Peter Lee
Peter Lee was a local politician, trade union leader, and social reformer.
Peter was born in July 1864 at Duff Heap Row in Trimdon Grange. Duff Heap Row consisted of five primitive miners’ dwellings on the edge of the pit heap. Duff refers to a local word for fine coal dust that hangs in the air. In time, Duff Heap Row was engulfed by the slag heap. No photos exist, but here you can see how close the village stood in relation to the coal waste.
At the age of 10 Peter began work as a boy miner, alongside his father at Littletown, near Pittington in August 1874. He later recorded in his diary that over the period of his working life he had worked in 39 coal seams in 27 pits.
At only 23 years of age, he was elected by Wingate Lodge as a Delegate to the Miners’ Council of the Durham Miners’ Association. As a delegate he saw the DMA leadership in action, which then meant General Secretary William Crawford, Treasurer John Wilson and almost 200 fellow delegates.
In 1902 he began work as Checkweighman at Wheatley Hill Colliery, a role he kept until 1921 when he left to become an Agent for Durham Miners Association. This necessitated the family move from Miners Villas in Wheatley Hill to Bedes Rest in Durham where he lived for the remainder of his life.
As one of seven full-time Durham Miners’ Association Agents, his role was to liaise between the union HQ in Durham and the individual colliery lodges. It wasn’t until 1930 that he became the senior figure in the DMA, succeeding W P Richardson as General Secretary. He was also elected to the Presidency of the Miners’ Federation of Great Britain in 1933, succeeding Ebby Edwards.
Peter Lee’s political career began in 1903 when he was elected to Wheatley Hill Parish Council. Wheatley Hill was typical of the east Durham colliery villages of the time. Its streets were described as a ‘joke’. There were dirt tracks rather than made-up roads and open channels in the back alleys to take away waste water.
In 1907 Peter Lee was elected to Easington Rural District Council. He also became Chairman of the local Co-operative Society, and it was through this role that he brought about significant changes to the railway station at Thornley Crossings.
Of course, the station couldn’t be moved – it was two miles away from Thornley! – but the Co-operative Society had shares in the NER railway company and Peter used this leverage to have the station and its approach road upgraded so that goods could be transported more easily. There was no direct road route to Thornley at this time, so when Wheatley Hill burials were carried out, the coffins travelled on the wagonway and mourners took the long way round, via Wingate Lane and the Halfway House to the cemetery at St Bartholomew’s Church, Thornley. This was the only road route from Wheatley Hill to Thornley.

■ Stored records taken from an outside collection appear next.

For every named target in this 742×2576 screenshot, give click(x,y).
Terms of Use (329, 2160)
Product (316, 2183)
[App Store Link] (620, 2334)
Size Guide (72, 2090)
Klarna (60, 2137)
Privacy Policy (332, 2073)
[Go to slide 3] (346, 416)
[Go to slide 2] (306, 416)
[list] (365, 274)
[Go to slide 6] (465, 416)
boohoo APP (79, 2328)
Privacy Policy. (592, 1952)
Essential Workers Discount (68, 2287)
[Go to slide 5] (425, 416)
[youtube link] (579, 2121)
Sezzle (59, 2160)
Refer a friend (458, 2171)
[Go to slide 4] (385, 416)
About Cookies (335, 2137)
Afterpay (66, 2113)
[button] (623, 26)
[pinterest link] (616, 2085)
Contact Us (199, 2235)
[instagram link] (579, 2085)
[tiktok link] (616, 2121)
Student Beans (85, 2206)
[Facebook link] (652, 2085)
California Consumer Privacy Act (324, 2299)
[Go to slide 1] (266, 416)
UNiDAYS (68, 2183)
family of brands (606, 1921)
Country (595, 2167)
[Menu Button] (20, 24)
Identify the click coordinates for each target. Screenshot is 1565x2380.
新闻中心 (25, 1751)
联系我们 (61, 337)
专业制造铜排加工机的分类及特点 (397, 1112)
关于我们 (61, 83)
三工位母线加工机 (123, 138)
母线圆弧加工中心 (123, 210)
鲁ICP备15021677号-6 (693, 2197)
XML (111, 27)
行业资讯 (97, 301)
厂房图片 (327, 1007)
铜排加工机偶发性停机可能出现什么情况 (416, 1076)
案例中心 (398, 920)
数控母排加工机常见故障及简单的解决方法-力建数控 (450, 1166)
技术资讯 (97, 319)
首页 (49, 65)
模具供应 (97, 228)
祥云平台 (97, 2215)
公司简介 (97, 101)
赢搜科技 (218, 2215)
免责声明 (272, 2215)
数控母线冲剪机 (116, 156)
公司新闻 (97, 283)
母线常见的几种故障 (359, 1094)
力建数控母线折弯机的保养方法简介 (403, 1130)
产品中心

He made sure that Wheatley Hill got its own cemetery in 1907. He saw to it that a new road was built between Thornley and Wheatley Hill, which opened for use in 1909. The road follows the route down from Vincent’s Corner and past St Godric’s RC school, built the same year, and over what was then the Thornley Colliery railway bridge.
Lee arranged for every house in the village to have a tap of its own and was responsible for improvements in street lighting and sewage provision. However, until as late as 1929 and the onset of the Easington Rural District Council’s sewage to the sea scheme – the latter still consisted of the dreaded ash middens.
In 1909, while he continued to work as a miner, he was elected to Durham County Council as representative for the Thornley Ward, which then comprised Thornley, Wheatley Hill and Wingate. In 1917, Peter was elected as Chairman of the local Labour Party, or what was then called the Seaham Labour Division Labour Party. Peter served as Chairman of Durham County Council when it became the first Labour run local authority in Britain in 1919. He stood down as a County Councillor in 1934, leaving an enviable track record of reduced child mortality and huge improvements in health, housing, and social welfare across the board.